■ Reading text ■
[Begin]

The best I can say about Umi’s California roll is that it was well constructed, tightly rolled and sliced into a size that would fit into a normal mouth in one piece. But the rice and crab had almost no flavor—the only notable element was a crunchy cucumber. And the spider roll, although artistically arranged on a pretty blond wood cutting board, tasted only of deep-fried-ness, not the real soft-shelled crab, nor any of the roll’s other components.

[End]

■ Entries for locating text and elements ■
[Begin]

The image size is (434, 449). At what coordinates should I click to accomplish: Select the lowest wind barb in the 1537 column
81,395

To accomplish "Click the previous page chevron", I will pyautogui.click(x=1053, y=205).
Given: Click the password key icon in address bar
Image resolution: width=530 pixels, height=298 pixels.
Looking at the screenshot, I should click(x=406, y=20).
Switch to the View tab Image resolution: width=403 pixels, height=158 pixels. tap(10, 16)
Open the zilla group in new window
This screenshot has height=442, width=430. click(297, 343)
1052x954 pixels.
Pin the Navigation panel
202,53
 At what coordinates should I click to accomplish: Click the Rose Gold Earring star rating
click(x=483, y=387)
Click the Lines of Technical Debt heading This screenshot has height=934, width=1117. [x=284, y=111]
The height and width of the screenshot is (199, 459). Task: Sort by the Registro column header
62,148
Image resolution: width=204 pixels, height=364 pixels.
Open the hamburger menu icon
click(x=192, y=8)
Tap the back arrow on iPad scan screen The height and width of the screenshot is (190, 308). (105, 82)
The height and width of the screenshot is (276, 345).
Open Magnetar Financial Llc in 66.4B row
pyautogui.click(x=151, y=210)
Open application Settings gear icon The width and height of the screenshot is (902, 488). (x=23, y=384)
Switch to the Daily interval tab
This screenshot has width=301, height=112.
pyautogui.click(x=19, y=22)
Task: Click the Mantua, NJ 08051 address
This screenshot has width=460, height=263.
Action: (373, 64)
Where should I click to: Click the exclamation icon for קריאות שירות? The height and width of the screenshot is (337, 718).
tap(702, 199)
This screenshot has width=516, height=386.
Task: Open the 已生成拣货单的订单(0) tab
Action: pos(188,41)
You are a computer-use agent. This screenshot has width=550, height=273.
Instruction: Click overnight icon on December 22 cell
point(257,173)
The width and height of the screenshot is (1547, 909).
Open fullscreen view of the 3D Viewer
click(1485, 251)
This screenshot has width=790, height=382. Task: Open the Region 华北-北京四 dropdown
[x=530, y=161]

[End]

■ Work instructions ■
a. In the sushi review, rewrite the passage from "The best I can" to "roll’s other components." with "cucumber" changed to "radish".
b. Answer these questions from the sushi review.
(i) What was the only notable element of the California roll?
(ii) What was the spider roll arranged on?
(iii) What did the spider roll taste only of?

■ The solutions ■
a.
The best I can say about Umi’s California roll is that it was well constructed, tightly rolled and sliced into a size that would fit into a normal mouth in one piece. But the rice and crab had almost no flavor—the only notable element was a crunchy radish. And the spider roll, although artistically arranged on a pretty blond wood cutting board, tasted only of deep-fried-ness, not the real soft-shelled crab, nor any of the roll’s other components.

b.
(i) A crunchy cucumber.
(ii) A pretty blond wood cutting board.
(iii) Deep-fried-ness.